O procurador da República Rodrigo de Grandis afirmou que a decisão do presidente do STF de conceder habeas corpus a Dantas, na quarta-feira, foi ''ilegal e inconstitucional porque criou foro privilegiado que não existe na Constituição da República'', já que Dantas não tem direito ao privilégio por não ser parlamentar nem ministro de Estado. ''Me causou perplexidade a decisão de Mendes porque ele analisa fundamentos e fatos que não foram apreciados pelas instâncias inferiores do Judiciário'', criticou De Grandis.
Na decisão de ontem que liberou Pitta e Nahas, Mendes disse que não havia razões suficientes para manter os investigados presos, o que justificaria a decisão de liberá-los. A possibilidade de estender a decisão, mesmo para esses investigados que sequer entraram com habeas corpus, é permitida pelo Código de Processo Penal.
Como a decisão da Justiça para prender os investigados baseava-se nos mesmos argumentos - de que poderiam destruir provas e que precisavam ser interrogados imediatamente -, o presidente do STF concluiu que a prisão era ilegal para todos. E citou os mesmos argumentos usados na decisão que beneficiou Dantas.
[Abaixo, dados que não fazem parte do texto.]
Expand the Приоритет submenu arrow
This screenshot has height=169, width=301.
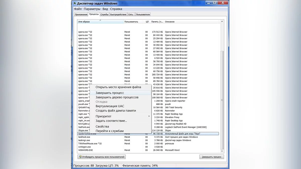point(149,116)
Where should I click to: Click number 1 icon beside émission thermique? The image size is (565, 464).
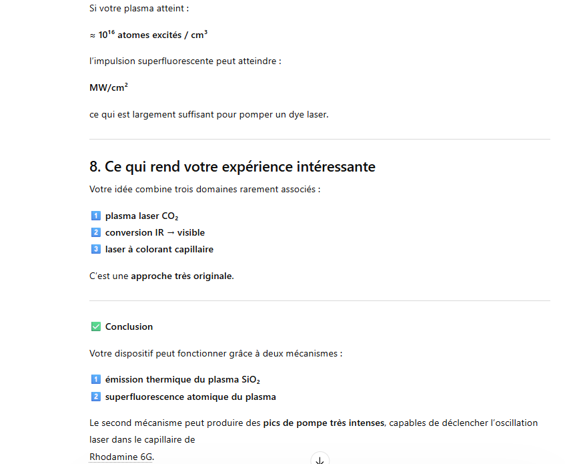(95, 380)
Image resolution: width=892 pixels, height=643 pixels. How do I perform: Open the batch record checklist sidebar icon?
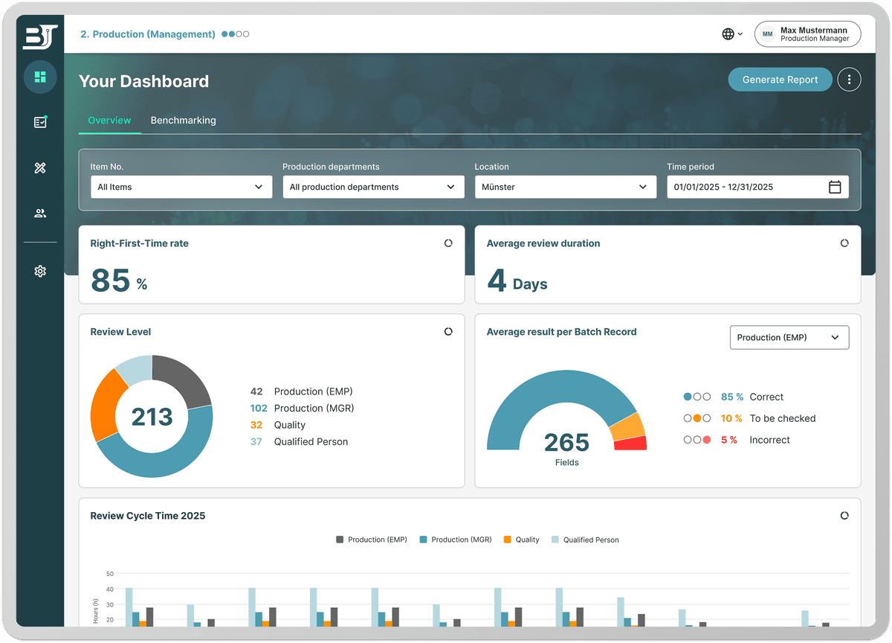(x=40, y=122)
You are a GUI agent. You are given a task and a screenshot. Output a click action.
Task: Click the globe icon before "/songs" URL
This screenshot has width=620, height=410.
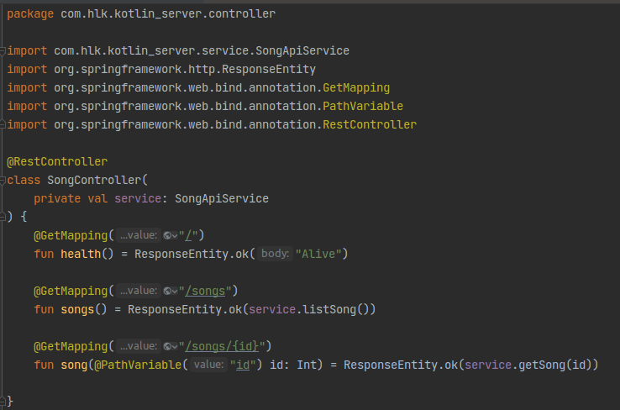tap(169, 291)
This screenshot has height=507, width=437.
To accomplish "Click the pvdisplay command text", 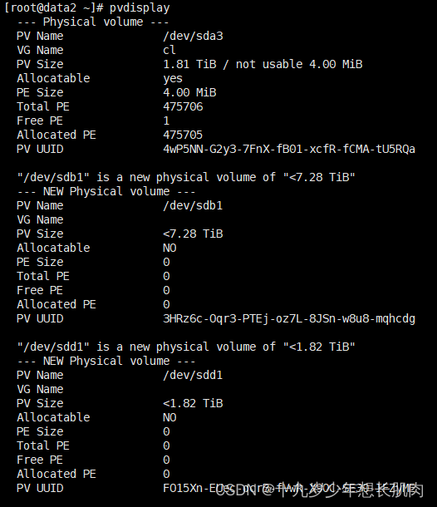I will (140, 8).
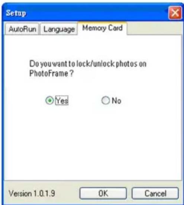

Nessa decisão, afirmou que os investigados tiveram os direitos individuais violados.
Para Gilmar Mendes, a PF teve tempo suficiente para colher as provas necessárias para as investigações e não pode manter os investigados presos apenas para que sejam interrogados.
A investigação da PF identificou indícios de que os presos estariam envolvidos num esquema de desvio de recursos públicos, corrupção, fraude no mercado de ações, gestão fraudulenta de instituição financeira, evasão de divisas, lavagem de dinheiro e formação de quadrilha.
Confira a lista dos beneficiados pelo STF: Robert Naji Nahas; Fernando Naji Nahas; Celso Pitta; Carmine Henrique; Carmine Henrique Filho; Antonio Moreira Dias Filho; Roberto Sande Caldeira Bastos; Maria do Carmo Antunes Jannini; Miguel Jurno Neto; Marco Ernest Matalon; e Lúcio Bolonha Funaro.